Em seu novo livro o compositor Flo Menezes inicia se identificando como “professor de música” e é a partir desse viés acadêmico que analisa o que chama de “mais sublime exercício de abstração e, como tal, a mais difícil das artes”. O título do estudo refere-se justamente à suposta dualidade da música, dividida entre a ciência e as paixões. Mas Menezes diferencia os dois campos: se como uma espécie de matemática as fórmulas da música são sempre aparentemente elementares, o significado e o afeto que cada componente das formulações musicais carrega fazem dessa matemática algo supremo.

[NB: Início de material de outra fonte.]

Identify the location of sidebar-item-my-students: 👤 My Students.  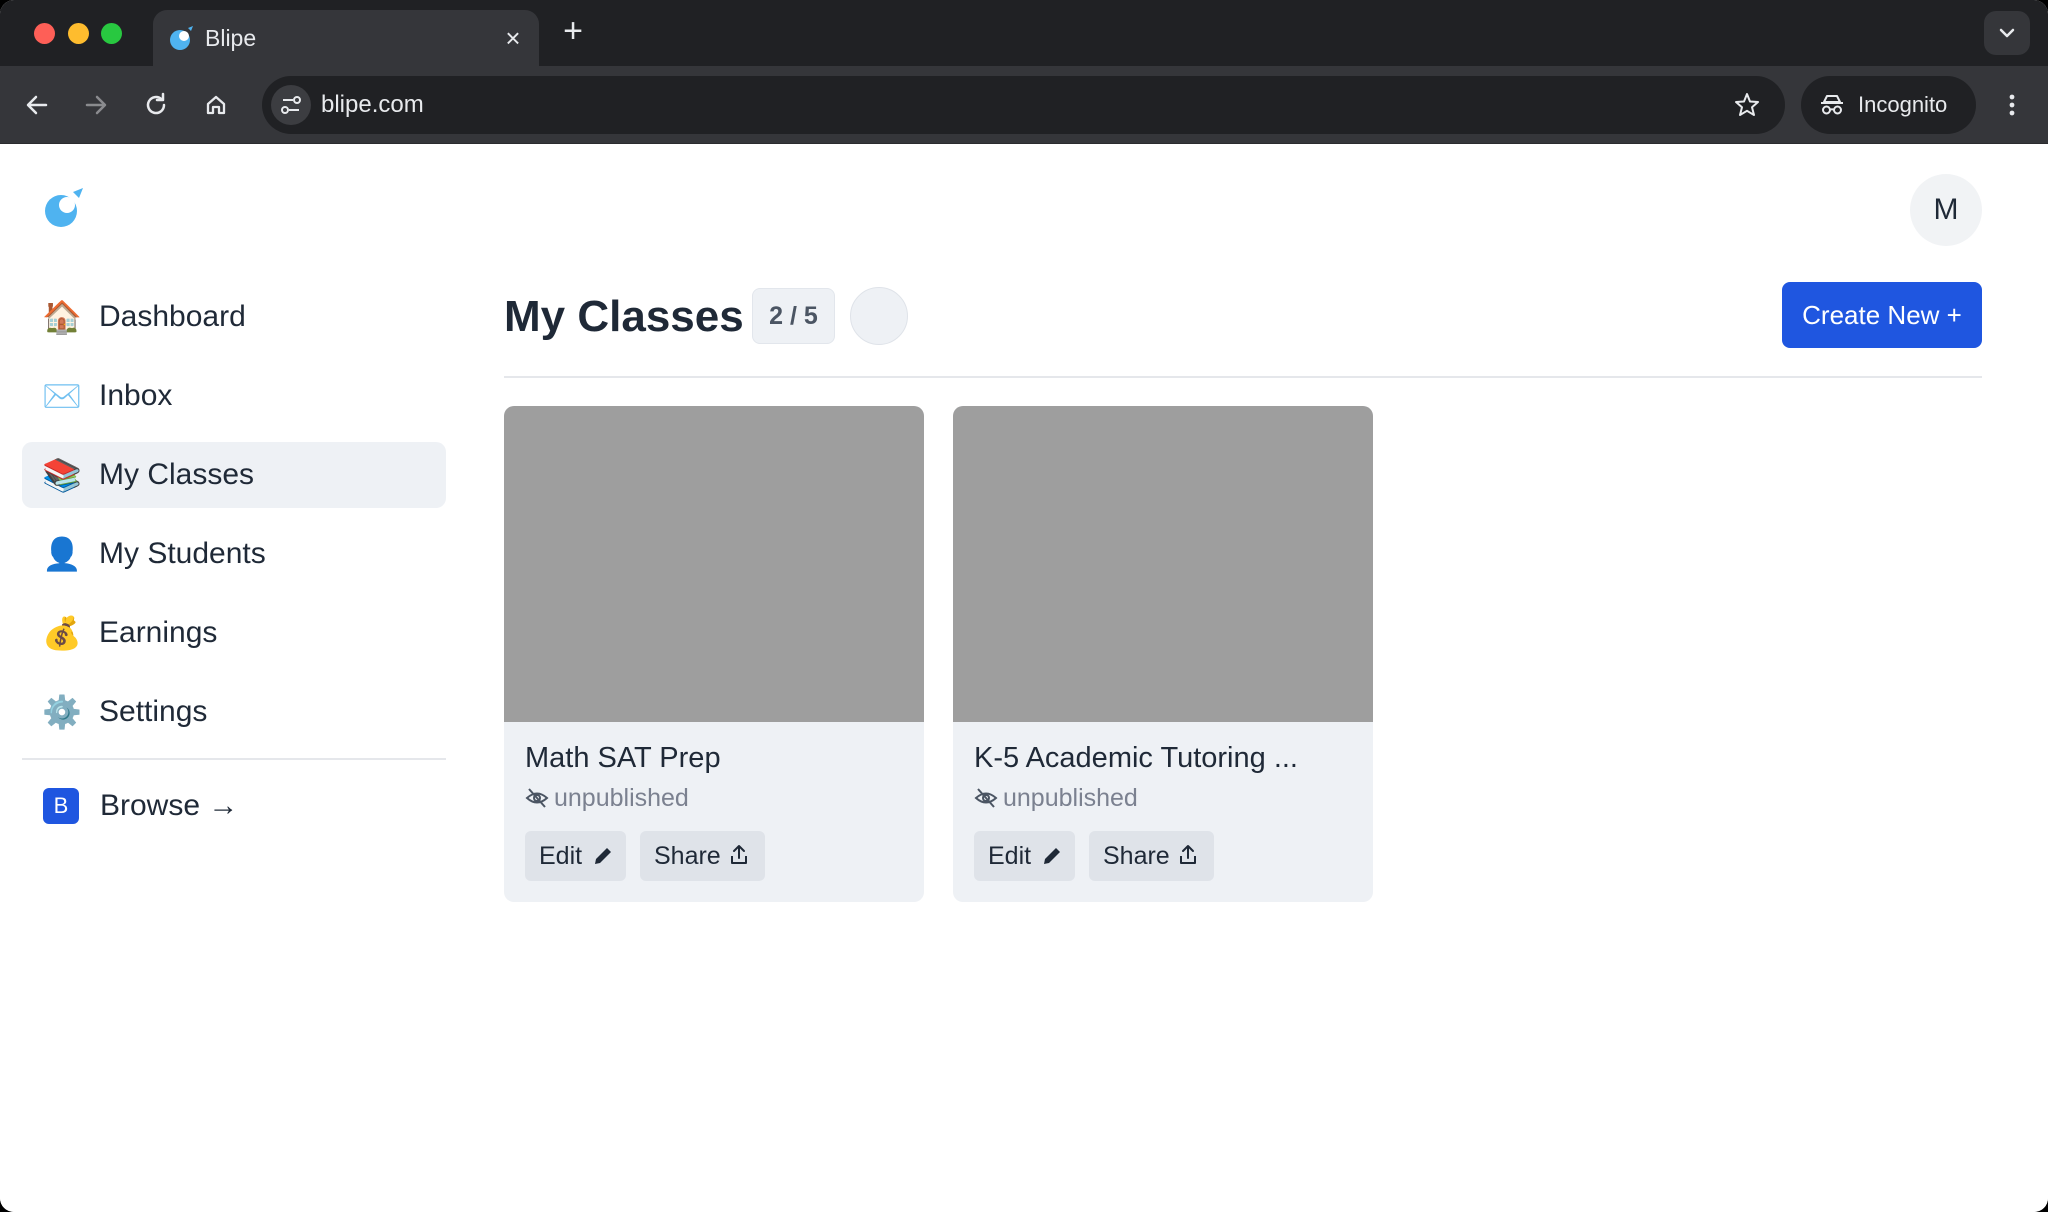
(234, 554).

“Emocionar-se em ciência significa ter certeza parcial de mais uma etapa conquistada em direção à asserção de sua intuição primeira, enquanto se emocionar em música significa deparar-se com a perplexidade do que será compreendido apenas com o passar dos tempos”, observa. É a intuição que dará o pontapé inicial no jogo da experiência. Nesse embate o compositor passa a ser revisto como “recompositor”. Para isso é preciso lembrar, nota Menezes, que a música, ainda que atividade prazerosa e experimental, tenha seu radicalismo ancorado numa dialética entre o novo e a revisitação do velho, só que num novo contexto.

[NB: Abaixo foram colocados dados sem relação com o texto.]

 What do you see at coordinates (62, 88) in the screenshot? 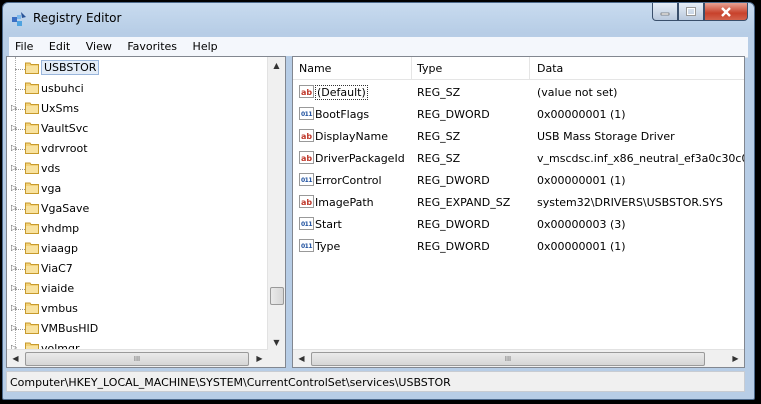
I see `tree-item-label: usbuhci` at bounding box center [62, 88].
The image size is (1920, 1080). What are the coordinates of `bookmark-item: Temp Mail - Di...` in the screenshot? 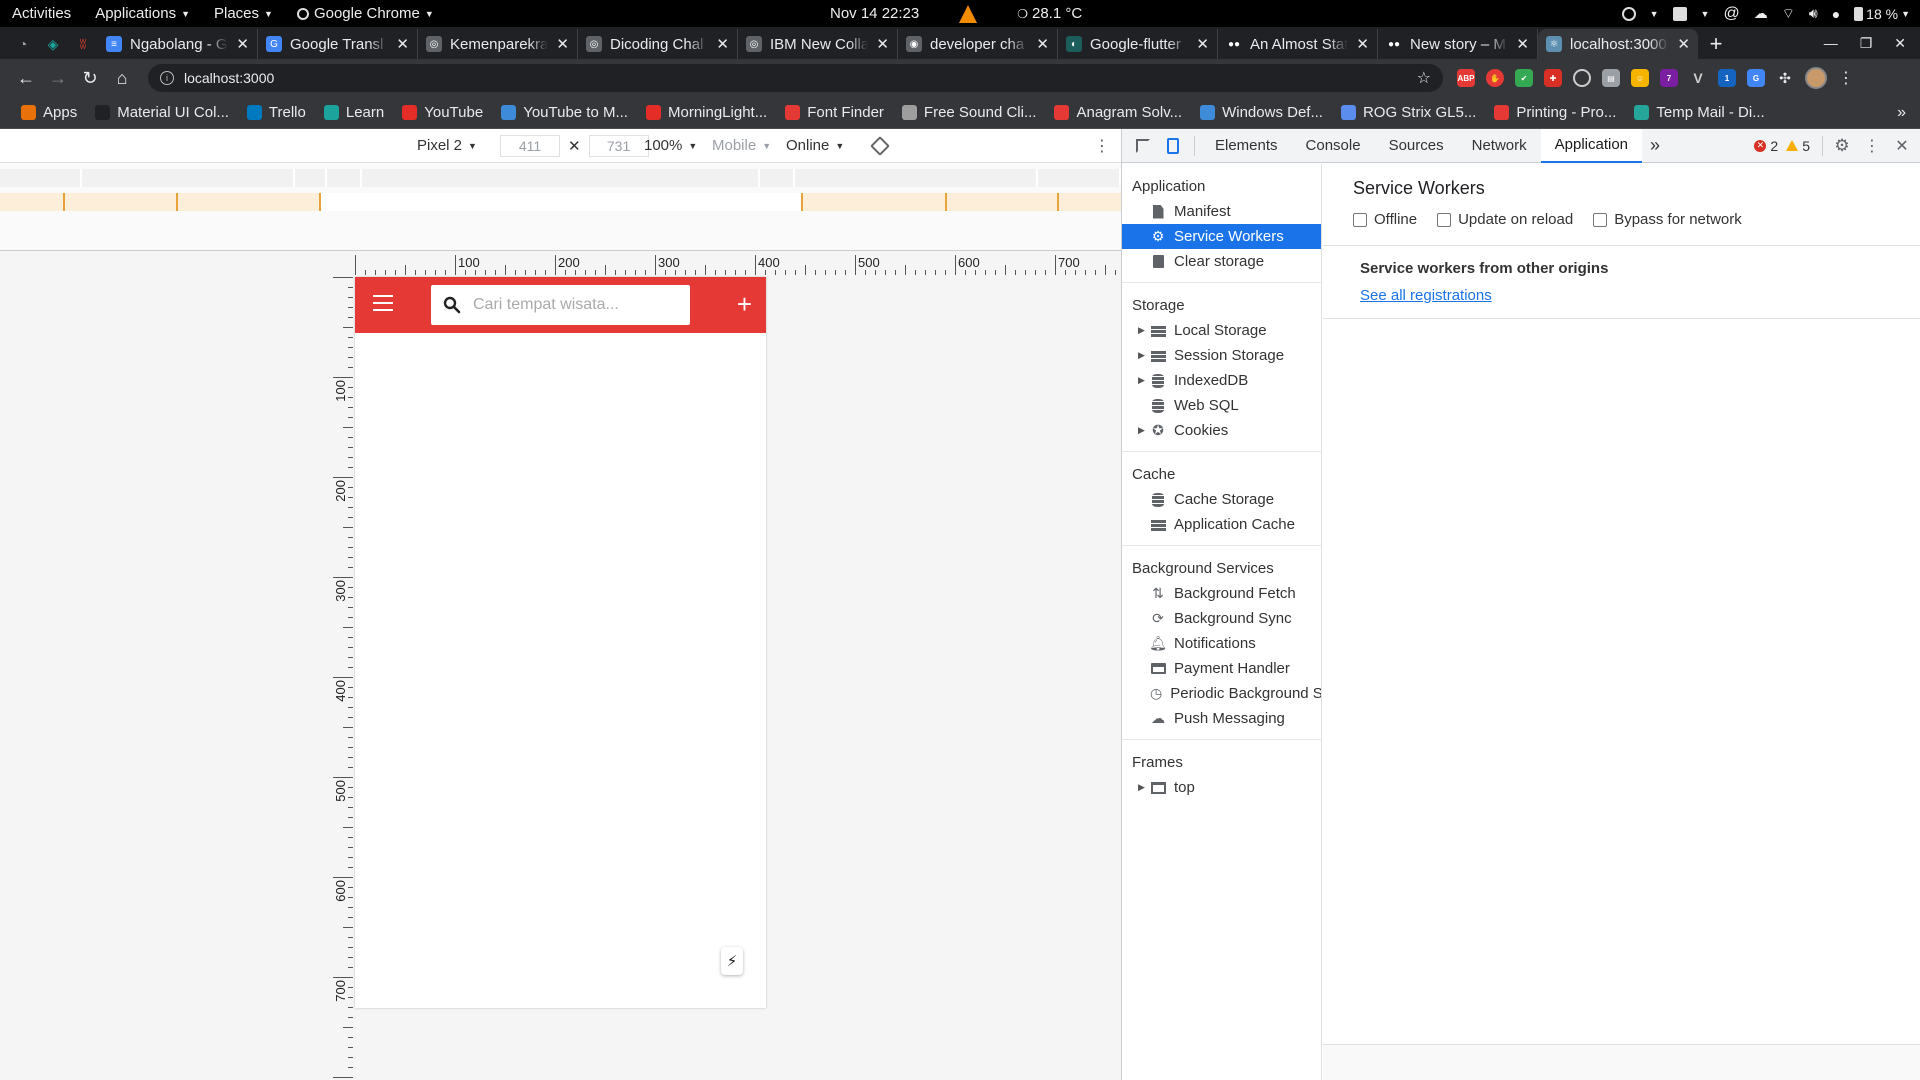 It's located at (1699, 112).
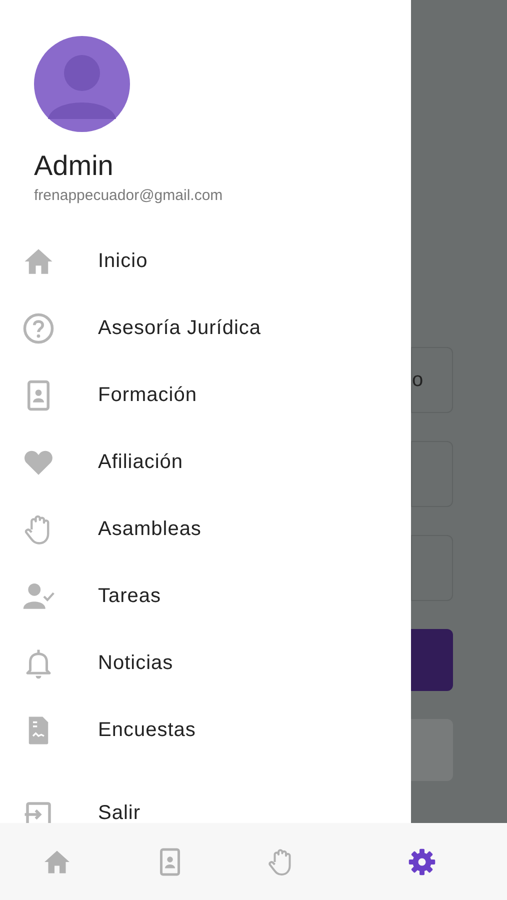 The height and width of the screenshot is (900, 507). I want to click on menu-item: Asesoría Jurídica, so click(180, 328).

Isso pode ser verificado no próprio ato de compor que Menezes batiza de “escritura”, para reforçar a ideia de que a composição, como um texto, traz múltiplas referências ao passado e ao presente, em distintos planos de intertextualidade, um conceito que empresta do colega e mestre Luciano Berio. Essa “herança” precisa sempre ser retirada ou “decomposta”, extraindo os sons ou os objetos sonoros, seja pela escrita musical, seja pela especulação nos estúdios eletroacústicos. Dessa forma, de posse desse passado-presente é possível recompor numa nova obra musical.

Nesse contexto, Menezes acredita que a música não admite o supérfluo, o que chama de objeto de consumo obrigatório das sociedades capitalistas. Para ele, seria melhor o silêncio, ou melhor, a escuta dos eventos do mundo, tão interessantes e tão negligenciados diante do massacre auditivo a que somos sujeitos.